Un socialiste français à Washington

Un socialiste français à Washington
Il y a 31 ans, l’arrivée d’un président socialiste au pouvoir en France suscitait stupeur et tremblements à Washington. C’était la guerre froide, et François Mitterrand faisait entrer des ministres communistes au gouvernement. Sacrifiant à un rituel – coûteux – qui relevait plus de la politique symbole que du sérieux économique, il nationalisait quelques groupes industriels français. Damned !

Les Etats-Unis faisaient part de leurs craintes. Ils doutaient du comportement de Paris au sein de l’OTAN. Ils s’interrogeaient sur la sécurité de leurs investissements en France. C’était aussi une affaire de personne. François Mitterrand était une énigme aux yeux des Américains. Drôle d’homme politique que ce lettré qui pouvait disserter durant des heures sur les plantes, les fleurs et le mystère des ânes et des âmes – pas vraiment le style qu’on rencontre dans la classe politique outre-Atlantique.

Une génération plus tard, quelle différence ! François Hollande devait être reçu, vendredi 18 mai, à la Maison Blanche par Barack Obama. Et plus aucune des préventions manifestées à l’adresse de la gauche française ne subsiste. François Mitterrand est passé par là, qui a montré qu’un président socialiste, même allié au PCF, savait être un allié solide quand il le fallait.

Mieux encore, l’Amérique s’est félicitée de la ligne Hollande en politique économique. Le secrétaire au Trésor, Timothy Geithner, et la secrétaire d’Etat, Hillary Clinton, ont salué le ton nouveau entendu à Paris : l’accent mis sur la croissance en Europe au moins autant que sur l’austérité budgétaire.

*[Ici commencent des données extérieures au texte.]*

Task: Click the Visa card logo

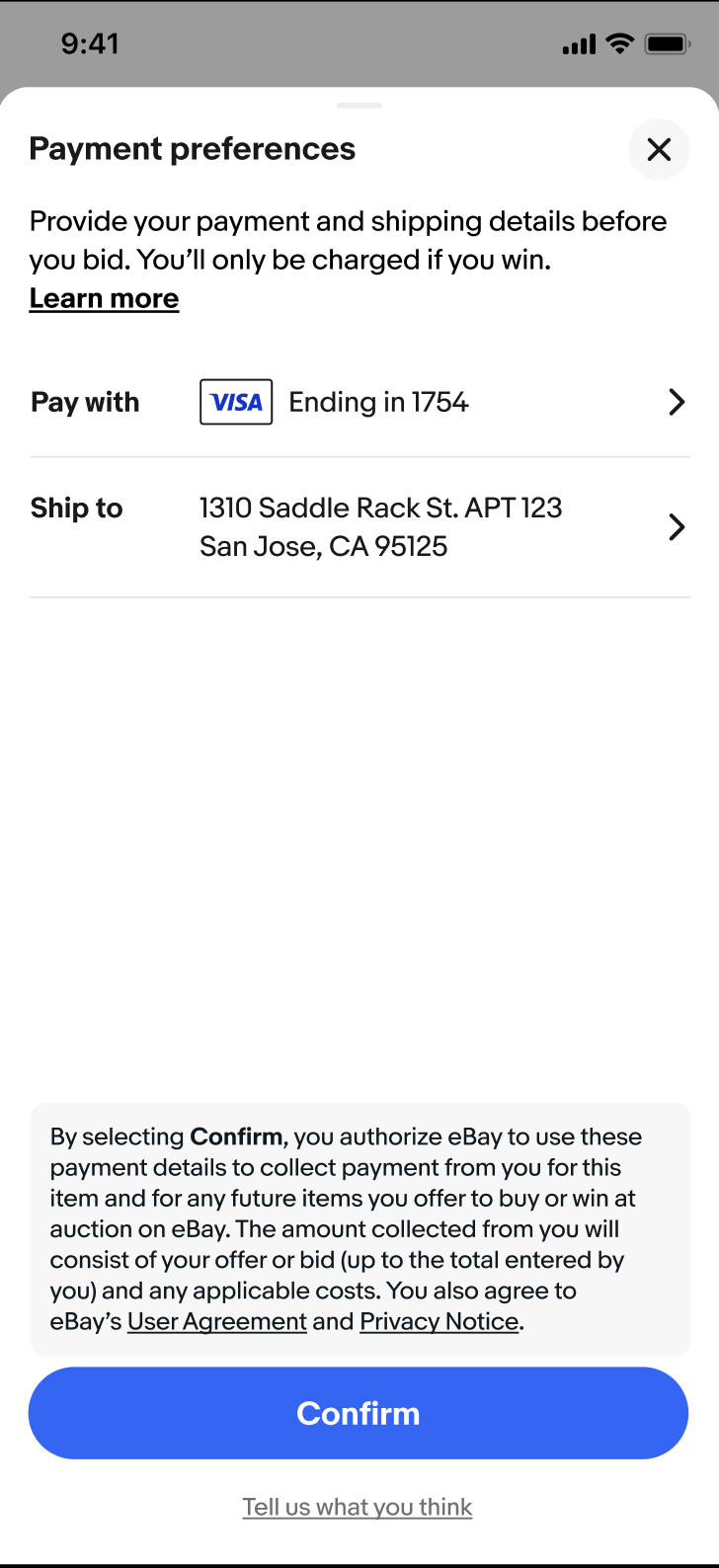Action: 236,402
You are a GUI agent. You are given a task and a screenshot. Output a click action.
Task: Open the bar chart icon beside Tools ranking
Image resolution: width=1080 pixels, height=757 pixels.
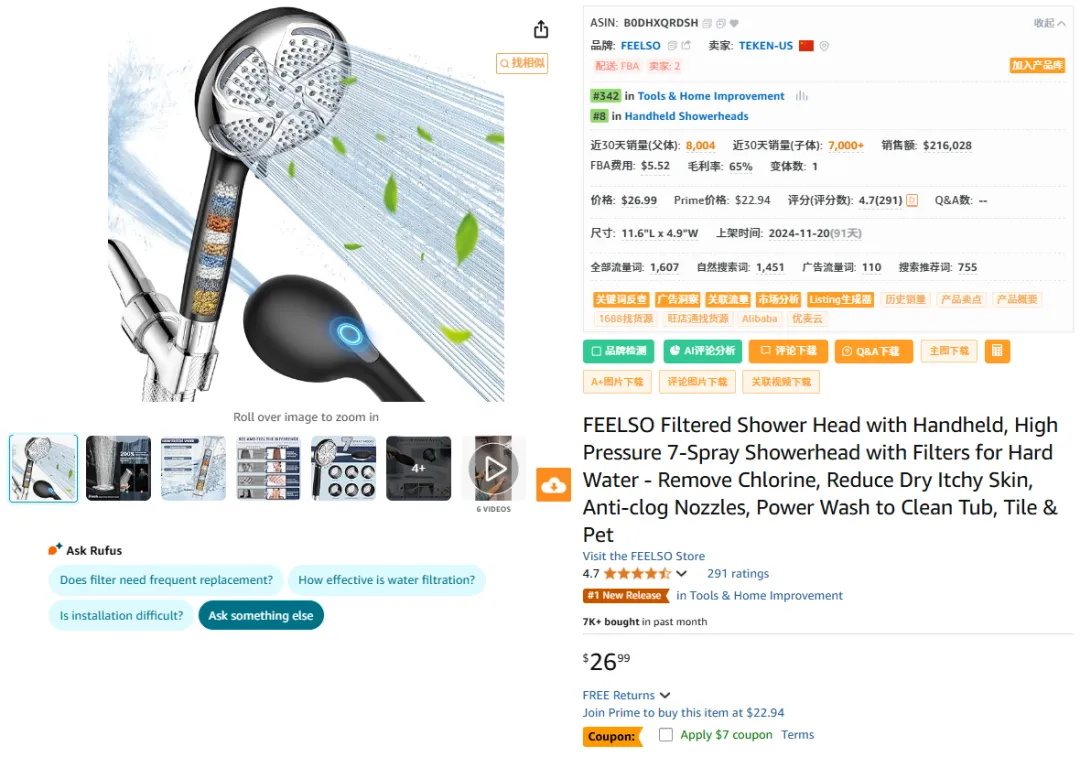click(802, 96)
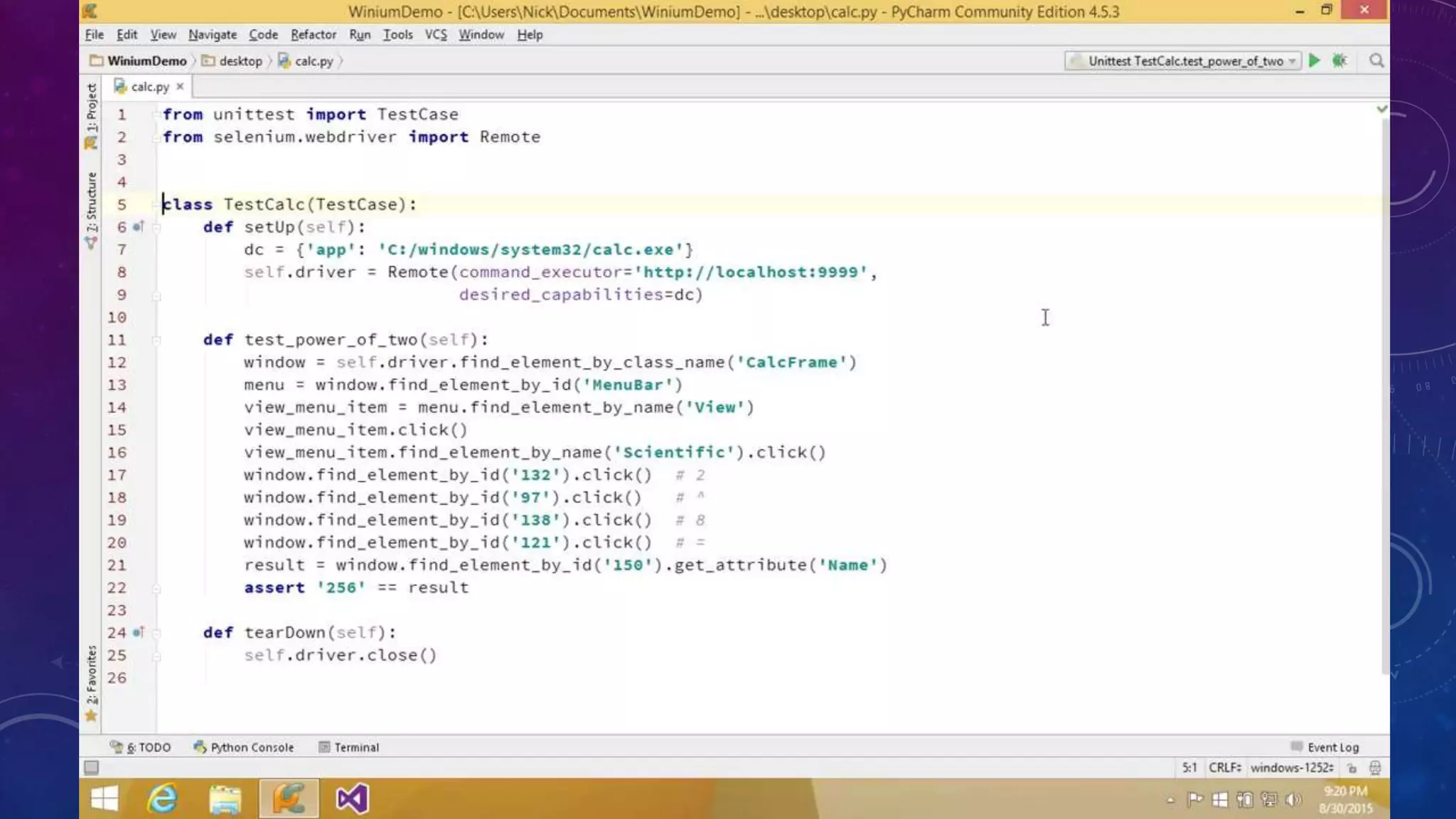Run the test with green play icon
Viewport: 1456px width, 819px height.
[x=1314, y=61]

On peut y voir une manière de confluence idéologique entre le Parti démocrate et les sociaux-démocrates européens. L’équipe Obama n’a cessé de dénoncer, en public et en privé, le tournant de l’austérité en Europe. Elle y voit un danger pour la croissance. Elle redoute plus que tout une récession sur le Vieux Continent qui plomberait l’activité outre-Atlantique et menacerait la réélection de Barack Obama.

C’est dire que le président américain est au moins autant préoccupé par l’état de la zone euro que par les intentions de M. Hollande en Afghanistan. Les Américains sont tétanisés à l’idée que la sortie de la Grèce de l’euro ne déclenche un séisme financier de l’ampleur de celui de l’été 2008. Voilà ce qu’il dira en priorité au président français.

Le dossier Afghanistan se prête au compromis. Washington préférerait que les troupes françaises ne quittent pas ce pays avant la fin 2013. M. Hollande veut un retrait d’ici à la fin 2012. Mais délais et modalités sont aménageables. Ce qui compte le plus pour M. Obama est que Paris s’engage sur une aide financière durable au gouvernement afghan.

Il en ira des relations de Washington avec M. Hollande comme il en a été avec Nicolas Sarkozy. Même s’ils n’ont de regards que pour l’Asie-Pacifique et les "émergents", qui incarnent l’avenir à leurs yeux, les Etats-Unis apprécient encore l’atout stratégique que représentent ces vieux alliés d’une Europe déclinante.